François DE SINGLY, « Comment aider l’enfant à devenir lui-même ? » A. COLIN, 2009.
Le slogan de Mai 68, « Il est interdit d’interdire » a-t-il gravement perturbé l’exercice de l’autorité éducative et amené à refuser toute obéissance ? Des parents se disent dépassés, « fatigués » face à des enfants, trop vite baptisés peut-être « enfants tyrans ». Par un retour de balancier qui pouvait être prévu le salut de l’éducation va être le rappel de l’autorité fondée sur une obéissance imposée. La page de Françoise DOLTO est-elle tournée ? (Lorsque l’enfant paraît, 1.2.3, Seuil, 1978-1979).
Aujourd’hui l’auteur à succès est le pédiatre Aldo NAOURI (Les pères et les mères, Odile JACOB, 2004 ; Eduquer ses enfants, l’urgence d’aujourd’hui, Odile JACOB, 2008). Ces formules sont radicales : « Un ordre est un ordre-Point… Un ordre n’a pas à être expliqué, il a à être exécuté ». L’audience d’Aldo NAOURI est le signe d’une nostalgie, d’une période où tout était plus simple. Les parents devaient imposer ce qu’ils estimaient bon pour leur enfant, sans donner d’explication. Dans une telle famille régnaient la paix intergénérationnelle et la vertu d’obéissance.

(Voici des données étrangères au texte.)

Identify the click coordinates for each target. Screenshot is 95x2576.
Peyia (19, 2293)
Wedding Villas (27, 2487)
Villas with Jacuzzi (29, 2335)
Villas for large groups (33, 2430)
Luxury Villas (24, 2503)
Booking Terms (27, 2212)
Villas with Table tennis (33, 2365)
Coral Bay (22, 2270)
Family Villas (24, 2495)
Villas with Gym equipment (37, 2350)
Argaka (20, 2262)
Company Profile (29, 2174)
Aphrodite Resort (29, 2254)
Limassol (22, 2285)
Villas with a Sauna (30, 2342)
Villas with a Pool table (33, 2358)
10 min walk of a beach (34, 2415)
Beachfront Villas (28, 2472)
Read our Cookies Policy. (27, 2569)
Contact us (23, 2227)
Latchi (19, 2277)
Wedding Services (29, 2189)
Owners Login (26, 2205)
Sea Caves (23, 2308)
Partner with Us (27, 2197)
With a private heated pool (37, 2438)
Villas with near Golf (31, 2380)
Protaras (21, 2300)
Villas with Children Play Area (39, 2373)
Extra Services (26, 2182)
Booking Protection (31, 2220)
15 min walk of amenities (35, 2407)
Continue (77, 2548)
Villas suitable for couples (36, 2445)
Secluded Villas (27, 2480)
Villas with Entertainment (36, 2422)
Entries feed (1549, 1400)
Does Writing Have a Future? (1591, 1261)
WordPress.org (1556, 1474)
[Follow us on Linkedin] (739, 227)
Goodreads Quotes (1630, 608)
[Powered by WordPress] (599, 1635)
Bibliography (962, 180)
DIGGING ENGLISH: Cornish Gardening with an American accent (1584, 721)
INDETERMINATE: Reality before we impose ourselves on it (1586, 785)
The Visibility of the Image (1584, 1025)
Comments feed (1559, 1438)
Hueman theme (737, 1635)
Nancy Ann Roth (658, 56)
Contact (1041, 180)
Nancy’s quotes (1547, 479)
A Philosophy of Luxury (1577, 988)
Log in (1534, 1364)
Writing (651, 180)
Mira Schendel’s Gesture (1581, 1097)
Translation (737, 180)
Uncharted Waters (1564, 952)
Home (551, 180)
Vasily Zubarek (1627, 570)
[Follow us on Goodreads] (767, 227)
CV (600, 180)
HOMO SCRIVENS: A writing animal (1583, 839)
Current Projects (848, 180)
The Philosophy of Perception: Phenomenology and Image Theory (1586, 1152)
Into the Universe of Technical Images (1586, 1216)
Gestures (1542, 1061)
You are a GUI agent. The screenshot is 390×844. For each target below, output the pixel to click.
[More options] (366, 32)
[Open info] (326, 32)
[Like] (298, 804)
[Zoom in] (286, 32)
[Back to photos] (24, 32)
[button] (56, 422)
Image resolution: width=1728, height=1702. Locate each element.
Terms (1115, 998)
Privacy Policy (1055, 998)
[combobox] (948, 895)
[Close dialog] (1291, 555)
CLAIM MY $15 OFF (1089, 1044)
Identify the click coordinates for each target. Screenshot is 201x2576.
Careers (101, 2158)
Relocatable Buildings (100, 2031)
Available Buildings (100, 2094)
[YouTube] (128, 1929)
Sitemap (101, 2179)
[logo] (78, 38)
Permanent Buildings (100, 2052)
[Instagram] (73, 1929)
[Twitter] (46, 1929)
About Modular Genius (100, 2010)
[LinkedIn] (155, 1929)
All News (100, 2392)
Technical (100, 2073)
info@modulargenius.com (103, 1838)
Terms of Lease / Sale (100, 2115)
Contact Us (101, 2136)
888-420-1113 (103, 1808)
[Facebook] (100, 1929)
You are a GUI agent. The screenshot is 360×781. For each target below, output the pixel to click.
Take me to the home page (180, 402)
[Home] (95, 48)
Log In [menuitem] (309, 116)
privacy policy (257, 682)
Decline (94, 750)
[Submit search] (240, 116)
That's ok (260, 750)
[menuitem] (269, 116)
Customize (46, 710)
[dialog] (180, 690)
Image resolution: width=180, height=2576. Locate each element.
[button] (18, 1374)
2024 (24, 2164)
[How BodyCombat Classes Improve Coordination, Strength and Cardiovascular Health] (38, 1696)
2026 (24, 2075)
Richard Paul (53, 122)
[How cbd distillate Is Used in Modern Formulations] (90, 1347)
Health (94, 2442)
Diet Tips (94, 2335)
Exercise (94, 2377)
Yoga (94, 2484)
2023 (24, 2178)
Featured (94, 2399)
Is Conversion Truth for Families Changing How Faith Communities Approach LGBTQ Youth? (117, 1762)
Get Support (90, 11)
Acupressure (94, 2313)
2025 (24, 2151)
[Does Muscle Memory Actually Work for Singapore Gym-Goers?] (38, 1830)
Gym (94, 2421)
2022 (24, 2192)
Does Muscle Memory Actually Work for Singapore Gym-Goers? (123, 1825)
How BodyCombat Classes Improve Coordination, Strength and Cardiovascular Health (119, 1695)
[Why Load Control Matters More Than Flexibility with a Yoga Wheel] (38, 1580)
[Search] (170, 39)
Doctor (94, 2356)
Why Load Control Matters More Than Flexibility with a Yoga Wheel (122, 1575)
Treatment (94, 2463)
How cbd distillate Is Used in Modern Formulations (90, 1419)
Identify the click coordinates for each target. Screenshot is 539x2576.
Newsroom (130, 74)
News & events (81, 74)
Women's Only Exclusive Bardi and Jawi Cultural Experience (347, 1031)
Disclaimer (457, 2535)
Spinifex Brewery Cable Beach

Les réactions sont aussi vives que la provocation. Pour Daniel MARCELLI, professeur de psychiatrie de l’adolescence à Poitiers, (Il est permis d’obéir, Albin Michel) ; Philippe MERIEUX, (Lettre aux grandes personnes sur les enfants d’aujourd’hui, Rue du Monde). La contestation la plus vive et la plus originale est celle du sociologue de la famille François DE SINGLY, Comment aider l’enfant à devenir lui-même ? Eléments de réponse, Armand COLIN, 2009. Comme il en a l’habitude, François DE SINGLY travaille sur des enquêtes-interviews et à partir d’images puisées dans la littérature enfantine ou contemporaine, le cinéma, la chanson et la mode vestimentaire.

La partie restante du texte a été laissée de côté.